- _Texto apresentado_
......

Por ocasião da participação de Memórias do Cine Argus no 26º Festival Internacional de Curtas Metragens de São Paulo, uma crítica super bacana sobre o filme foi publicado no site da Associação Cultural Kinoforum, entidade
sem fins lucrativos que realiza atividades e projetos e apóia o desenvolvimento da
linguagem e da produção cinematográfica com destaque para a promoção do
audiovisual brasileiro. A crítica é de Rafael Dornellas. Reproduzimos abaixo.
Memórias do Cine Argus: generosidade com o passado
Cidade de Castanhal, Pará: uma fusão entre o desbotado prédio
do antigo Cine Argus e uma loja de material de plástico é realizada sob o mesmo
enquadramento nos primeiros instantes do curta-metragem. A diferença entre as
imagens do velho e do novo é clara. Mais significativo do que sua aparência é
aquilo que é produzido nos dois tempos fundidos na transição: em um deles,
plástico; no outro, cinema. É desse contraste que Edivaldo Moura usufrui para
dar vazão a seu filme, e seu resgate à memória.
Não é a monumentalidade do prédio que é colocada em questão.

......

- _Dados extraídos_
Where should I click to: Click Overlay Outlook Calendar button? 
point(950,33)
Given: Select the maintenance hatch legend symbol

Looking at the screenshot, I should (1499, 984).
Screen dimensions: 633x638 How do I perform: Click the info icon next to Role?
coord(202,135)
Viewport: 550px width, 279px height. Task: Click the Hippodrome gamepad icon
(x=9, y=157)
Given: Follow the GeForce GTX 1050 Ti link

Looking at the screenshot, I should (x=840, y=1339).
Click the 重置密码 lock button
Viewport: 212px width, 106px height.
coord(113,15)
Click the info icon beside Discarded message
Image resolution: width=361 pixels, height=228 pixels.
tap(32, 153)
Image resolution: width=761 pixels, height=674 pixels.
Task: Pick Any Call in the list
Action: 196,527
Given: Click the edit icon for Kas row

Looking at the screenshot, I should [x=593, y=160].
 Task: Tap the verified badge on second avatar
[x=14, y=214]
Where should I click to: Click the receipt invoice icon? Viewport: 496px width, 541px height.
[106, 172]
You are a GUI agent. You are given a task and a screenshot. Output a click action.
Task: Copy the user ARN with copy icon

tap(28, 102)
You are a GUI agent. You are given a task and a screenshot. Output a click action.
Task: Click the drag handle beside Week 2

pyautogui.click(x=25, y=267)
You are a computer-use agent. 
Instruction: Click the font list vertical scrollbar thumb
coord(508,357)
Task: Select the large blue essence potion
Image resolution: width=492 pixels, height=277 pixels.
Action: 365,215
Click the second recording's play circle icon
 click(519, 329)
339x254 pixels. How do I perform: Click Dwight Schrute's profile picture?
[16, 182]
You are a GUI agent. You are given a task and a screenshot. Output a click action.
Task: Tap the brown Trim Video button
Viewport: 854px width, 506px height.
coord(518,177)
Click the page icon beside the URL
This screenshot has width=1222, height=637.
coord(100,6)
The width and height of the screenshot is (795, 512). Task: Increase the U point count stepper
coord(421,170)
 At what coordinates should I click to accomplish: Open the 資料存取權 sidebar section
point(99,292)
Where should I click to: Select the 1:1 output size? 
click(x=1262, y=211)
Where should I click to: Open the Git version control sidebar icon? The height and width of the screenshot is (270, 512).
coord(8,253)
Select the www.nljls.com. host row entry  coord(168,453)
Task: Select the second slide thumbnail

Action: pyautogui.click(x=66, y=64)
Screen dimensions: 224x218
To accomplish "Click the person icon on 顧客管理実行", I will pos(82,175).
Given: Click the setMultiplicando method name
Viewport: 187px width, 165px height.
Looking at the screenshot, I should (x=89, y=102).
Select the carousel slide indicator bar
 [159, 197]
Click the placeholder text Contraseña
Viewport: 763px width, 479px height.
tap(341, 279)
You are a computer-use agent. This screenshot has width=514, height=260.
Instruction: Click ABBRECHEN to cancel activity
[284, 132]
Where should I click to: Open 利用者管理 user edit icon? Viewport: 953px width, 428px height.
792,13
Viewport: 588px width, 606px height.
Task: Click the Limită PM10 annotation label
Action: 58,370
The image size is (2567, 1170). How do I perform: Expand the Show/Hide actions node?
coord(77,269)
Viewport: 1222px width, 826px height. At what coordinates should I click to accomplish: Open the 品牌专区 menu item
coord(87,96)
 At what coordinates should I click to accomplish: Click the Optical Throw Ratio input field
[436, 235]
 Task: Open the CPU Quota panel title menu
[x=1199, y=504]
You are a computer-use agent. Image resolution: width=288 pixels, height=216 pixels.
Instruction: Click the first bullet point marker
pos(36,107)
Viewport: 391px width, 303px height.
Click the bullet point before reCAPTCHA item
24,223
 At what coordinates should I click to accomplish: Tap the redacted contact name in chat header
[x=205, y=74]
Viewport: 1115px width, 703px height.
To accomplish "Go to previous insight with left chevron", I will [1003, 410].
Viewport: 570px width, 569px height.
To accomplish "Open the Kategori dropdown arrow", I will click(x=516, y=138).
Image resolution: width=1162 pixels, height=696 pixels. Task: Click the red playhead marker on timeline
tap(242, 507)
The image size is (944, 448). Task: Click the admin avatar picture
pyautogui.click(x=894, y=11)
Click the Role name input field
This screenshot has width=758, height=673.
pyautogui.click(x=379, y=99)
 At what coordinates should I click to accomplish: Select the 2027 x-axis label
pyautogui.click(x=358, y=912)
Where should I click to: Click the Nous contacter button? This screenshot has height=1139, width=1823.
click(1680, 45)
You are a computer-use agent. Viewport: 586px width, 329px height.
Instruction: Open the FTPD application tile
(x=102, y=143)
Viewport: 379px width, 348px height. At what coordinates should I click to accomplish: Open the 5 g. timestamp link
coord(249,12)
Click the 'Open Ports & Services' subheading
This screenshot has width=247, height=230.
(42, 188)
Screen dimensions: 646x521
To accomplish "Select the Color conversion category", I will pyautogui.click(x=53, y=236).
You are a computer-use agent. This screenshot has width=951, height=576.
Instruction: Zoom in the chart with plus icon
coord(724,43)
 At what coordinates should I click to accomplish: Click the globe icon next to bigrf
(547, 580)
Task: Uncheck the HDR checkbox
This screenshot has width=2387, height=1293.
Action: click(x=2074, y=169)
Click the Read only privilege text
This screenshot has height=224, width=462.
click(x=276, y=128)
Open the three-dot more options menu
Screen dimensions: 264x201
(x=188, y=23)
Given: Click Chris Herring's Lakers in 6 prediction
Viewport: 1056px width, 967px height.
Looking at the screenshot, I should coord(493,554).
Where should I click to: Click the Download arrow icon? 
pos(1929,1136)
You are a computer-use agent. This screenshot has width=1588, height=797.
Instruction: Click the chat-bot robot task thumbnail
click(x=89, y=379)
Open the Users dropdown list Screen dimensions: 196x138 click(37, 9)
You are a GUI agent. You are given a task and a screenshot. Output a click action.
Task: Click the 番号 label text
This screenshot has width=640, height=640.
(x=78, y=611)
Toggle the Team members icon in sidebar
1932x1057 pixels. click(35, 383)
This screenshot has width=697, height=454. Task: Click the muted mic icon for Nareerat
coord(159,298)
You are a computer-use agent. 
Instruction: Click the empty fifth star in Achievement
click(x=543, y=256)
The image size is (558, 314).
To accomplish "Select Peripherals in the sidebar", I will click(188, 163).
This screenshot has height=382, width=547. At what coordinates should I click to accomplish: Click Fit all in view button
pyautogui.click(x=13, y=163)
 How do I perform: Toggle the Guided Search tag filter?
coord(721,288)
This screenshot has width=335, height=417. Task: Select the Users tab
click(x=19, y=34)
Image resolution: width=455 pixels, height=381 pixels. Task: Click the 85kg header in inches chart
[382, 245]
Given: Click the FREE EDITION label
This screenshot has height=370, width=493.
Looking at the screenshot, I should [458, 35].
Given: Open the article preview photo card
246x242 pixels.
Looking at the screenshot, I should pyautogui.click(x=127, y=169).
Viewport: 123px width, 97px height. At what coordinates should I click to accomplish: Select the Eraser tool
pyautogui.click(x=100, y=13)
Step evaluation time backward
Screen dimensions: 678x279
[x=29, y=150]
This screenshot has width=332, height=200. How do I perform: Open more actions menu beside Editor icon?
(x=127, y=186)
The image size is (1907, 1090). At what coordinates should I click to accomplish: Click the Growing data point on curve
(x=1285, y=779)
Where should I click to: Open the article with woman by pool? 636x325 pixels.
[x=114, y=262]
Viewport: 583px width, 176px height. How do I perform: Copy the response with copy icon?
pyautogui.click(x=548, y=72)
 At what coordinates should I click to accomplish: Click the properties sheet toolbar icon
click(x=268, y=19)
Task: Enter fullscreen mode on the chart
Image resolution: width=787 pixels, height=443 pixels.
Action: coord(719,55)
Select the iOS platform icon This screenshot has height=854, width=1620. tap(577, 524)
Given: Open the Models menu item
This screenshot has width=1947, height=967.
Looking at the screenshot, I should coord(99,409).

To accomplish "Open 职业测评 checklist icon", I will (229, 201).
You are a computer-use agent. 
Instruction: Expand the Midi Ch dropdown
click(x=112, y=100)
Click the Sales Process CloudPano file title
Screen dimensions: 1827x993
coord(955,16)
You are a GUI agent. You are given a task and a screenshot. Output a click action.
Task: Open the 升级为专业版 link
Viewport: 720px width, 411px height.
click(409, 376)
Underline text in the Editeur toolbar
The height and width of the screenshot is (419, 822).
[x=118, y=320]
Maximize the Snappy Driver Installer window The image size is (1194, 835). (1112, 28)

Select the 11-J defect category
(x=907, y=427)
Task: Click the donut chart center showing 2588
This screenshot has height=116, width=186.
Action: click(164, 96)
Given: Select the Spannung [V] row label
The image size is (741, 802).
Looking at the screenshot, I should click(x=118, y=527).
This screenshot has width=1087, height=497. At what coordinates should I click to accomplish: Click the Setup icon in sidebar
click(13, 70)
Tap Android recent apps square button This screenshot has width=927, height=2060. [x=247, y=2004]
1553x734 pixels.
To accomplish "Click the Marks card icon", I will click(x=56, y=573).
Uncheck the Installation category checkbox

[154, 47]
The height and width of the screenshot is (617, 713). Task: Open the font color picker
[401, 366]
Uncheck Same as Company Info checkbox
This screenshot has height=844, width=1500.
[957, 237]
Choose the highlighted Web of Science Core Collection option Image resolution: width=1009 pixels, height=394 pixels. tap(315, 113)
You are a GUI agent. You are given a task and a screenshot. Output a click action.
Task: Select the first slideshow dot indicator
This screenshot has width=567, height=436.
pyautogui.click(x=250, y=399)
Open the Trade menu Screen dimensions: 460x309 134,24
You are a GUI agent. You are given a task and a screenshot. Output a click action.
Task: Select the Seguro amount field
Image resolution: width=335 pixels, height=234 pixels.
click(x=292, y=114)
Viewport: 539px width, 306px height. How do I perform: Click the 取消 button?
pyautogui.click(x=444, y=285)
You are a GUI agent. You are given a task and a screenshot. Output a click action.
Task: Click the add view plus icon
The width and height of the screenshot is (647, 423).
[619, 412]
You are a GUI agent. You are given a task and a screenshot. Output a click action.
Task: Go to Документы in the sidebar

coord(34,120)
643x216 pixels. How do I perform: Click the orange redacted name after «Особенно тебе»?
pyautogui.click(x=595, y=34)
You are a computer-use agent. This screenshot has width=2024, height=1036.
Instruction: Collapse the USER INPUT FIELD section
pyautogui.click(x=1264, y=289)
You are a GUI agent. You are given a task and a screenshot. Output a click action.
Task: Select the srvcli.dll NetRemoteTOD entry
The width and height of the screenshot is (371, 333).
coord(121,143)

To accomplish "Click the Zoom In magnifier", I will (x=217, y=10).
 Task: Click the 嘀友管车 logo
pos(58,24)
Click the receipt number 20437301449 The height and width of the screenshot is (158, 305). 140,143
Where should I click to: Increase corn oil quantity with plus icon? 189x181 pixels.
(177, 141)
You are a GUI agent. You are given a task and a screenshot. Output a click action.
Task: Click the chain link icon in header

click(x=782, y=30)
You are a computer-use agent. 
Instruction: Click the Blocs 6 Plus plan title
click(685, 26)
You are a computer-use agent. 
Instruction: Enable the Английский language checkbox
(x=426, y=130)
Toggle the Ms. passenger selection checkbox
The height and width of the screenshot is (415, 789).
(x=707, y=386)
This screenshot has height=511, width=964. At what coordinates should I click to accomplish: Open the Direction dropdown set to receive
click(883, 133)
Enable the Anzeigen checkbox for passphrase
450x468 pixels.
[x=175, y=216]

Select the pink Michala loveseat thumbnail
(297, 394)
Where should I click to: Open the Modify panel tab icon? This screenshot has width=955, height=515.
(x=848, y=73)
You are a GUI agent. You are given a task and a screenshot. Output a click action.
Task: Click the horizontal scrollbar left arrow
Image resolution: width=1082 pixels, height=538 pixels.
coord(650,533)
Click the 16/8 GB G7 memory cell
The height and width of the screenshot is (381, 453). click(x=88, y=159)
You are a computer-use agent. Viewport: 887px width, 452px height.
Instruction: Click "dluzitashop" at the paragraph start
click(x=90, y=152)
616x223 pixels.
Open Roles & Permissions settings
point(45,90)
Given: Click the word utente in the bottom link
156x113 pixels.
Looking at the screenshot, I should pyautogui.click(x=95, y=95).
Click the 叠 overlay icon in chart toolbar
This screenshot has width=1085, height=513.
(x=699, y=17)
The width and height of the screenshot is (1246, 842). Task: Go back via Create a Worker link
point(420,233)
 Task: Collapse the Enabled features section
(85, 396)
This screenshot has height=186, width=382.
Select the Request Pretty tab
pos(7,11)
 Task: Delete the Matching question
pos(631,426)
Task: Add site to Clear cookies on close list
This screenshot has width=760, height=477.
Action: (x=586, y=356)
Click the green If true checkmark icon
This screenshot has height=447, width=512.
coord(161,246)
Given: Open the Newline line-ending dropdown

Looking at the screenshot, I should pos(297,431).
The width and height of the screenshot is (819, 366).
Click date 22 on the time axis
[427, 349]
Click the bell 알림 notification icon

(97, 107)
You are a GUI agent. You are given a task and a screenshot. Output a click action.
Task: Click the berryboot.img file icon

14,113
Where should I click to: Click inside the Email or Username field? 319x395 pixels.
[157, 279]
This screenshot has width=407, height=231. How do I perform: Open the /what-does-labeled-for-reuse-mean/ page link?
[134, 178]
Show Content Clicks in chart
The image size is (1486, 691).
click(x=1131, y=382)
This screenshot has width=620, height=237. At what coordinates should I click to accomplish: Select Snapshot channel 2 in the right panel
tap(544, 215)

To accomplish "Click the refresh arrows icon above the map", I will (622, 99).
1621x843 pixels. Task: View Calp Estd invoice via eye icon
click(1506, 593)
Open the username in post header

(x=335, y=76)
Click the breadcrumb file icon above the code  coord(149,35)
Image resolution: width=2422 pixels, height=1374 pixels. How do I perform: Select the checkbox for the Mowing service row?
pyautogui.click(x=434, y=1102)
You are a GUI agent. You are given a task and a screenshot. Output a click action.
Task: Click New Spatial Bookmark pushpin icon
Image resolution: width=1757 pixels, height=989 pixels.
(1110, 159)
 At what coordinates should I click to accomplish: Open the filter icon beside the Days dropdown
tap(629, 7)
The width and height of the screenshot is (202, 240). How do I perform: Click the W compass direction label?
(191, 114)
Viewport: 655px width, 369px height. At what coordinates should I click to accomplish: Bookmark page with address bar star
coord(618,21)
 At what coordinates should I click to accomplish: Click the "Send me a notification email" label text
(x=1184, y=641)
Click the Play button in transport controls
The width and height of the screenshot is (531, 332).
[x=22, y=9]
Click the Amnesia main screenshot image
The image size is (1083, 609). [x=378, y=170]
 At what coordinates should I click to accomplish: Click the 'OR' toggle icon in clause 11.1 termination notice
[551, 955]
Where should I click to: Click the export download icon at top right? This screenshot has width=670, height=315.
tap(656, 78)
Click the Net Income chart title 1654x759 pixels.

......

Liste todos os nomes de cidades e estados que aparecem no texto sobre o curta Memórias do Cine Argus. Os itens formam um material à parte, independente do texto.

- _Resultado_
São Paulo, Castanhal e Pará.